DATASET ENTRIES —
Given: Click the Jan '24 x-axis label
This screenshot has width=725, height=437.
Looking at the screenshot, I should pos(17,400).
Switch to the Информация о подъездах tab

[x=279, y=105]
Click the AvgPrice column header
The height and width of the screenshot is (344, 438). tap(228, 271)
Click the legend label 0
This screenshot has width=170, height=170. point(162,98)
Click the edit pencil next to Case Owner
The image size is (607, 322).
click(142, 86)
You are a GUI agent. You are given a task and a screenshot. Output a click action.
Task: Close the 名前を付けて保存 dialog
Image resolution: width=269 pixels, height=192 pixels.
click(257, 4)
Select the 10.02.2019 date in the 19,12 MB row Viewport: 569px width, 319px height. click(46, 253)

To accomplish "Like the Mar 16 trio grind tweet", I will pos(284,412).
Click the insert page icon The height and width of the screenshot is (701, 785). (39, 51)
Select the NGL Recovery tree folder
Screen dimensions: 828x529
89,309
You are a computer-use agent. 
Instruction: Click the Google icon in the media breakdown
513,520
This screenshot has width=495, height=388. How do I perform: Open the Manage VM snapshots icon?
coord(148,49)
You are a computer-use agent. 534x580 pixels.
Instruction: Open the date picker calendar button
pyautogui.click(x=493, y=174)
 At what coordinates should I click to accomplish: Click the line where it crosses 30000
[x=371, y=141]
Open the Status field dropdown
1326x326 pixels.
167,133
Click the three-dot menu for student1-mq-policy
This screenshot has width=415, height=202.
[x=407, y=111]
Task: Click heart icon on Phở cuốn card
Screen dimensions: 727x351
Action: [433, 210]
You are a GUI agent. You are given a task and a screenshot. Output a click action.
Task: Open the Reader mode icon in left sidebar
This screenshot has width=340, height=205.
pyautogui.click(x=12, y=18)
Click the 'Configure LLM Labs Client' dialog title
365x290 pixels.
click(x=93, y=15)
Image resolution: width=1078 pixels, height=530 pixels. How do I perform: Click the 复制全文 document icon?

ASSIGNMENT — Could you transcribe the entries above word for word, from the line with "Open the Status field dropdown" down to the line with "Task: Open the", keeping both?

RESULT OF THIS TASK —
Open the Status field dropdown
1326x326 pixels.
167,133
Click the three-dot menu for student1-mq-policy
This screenshot has width=415, height=202.
[x=407, y=111]
Task: Click heart icon on Phở cuốn card
Screen dimensions: 727x351
Action: [433, 210]
You are a GUI agent. You are given a task and a screenshot. Output a click action.
Task: Open the Reader mode icon in left sidebar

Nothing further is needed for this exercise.